While pursuing a second career as an itinerant preacher in the 1940s, Pont painted not only Biblical themes, but also landscapes in thirty states, as well as Canada and several European countries. Working with equal skill in oil, watercolor, ink, and printmaking, most of Pont's work remained nautical. In retired life he devoted himself to capturing the charm of the New England coast before all the 19th century sail lofts, docks and buildings were demolished. Giving up the ministry as a full-time occupation in the late 1940s, Pont turned again to commercial art for a living, and served as assistant art director for the New York publisher Grosset & Dunlap from 1954 until his retirement in 1963. Later, Pont taught art for Darien High School evening classes, and the Famous Artists School in Westport, both in Connecticut.

Pont's art was exhibited in his lifetime in practically every state as well as the 1939 New York World's Fair. His work in permanent public collections includes the Library of Congress, Smithsonian Institution, and Navy Department in Washington DC, the Metropolitan Museum of Art and New York Public Library in New York City, the Syracuse Museum, the Rochester Institute of Technology, and the Wilton, Connecticut, Town Hall, among many others.

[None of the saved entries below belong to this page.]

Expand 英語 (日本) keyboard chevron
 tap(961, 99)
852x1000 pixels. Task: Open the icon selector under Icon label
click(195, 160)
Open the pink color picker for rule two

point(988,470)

Pont's professional associations included the American Artists Professional League, Southern Printmakers Society, American Water Color Society, New York Water Color Society, American Institute of Graphic Arts, and The Typophiles.

==Personal life==
Pont was married in New York on 2 January 1925 to Dorothea Ford, one of five daughters of Irish immigrants. His only child, Joan Dorothea, was born 14 October 1927. At age fifty-two in 1950, Pont was reunited for the first time with his natural mother, Françoise Fournier-Pont (1872–1963). Charles Pont lived most of his life in New York City, moving in 1958 to the house he had built in Wilton, Connecticut. He died at home on 28 July 1971 aged seventy-three. His wife died in the same house in 1988, as did his daughter in 2006. Pont is survived by one grandchild and two great-grandchildren.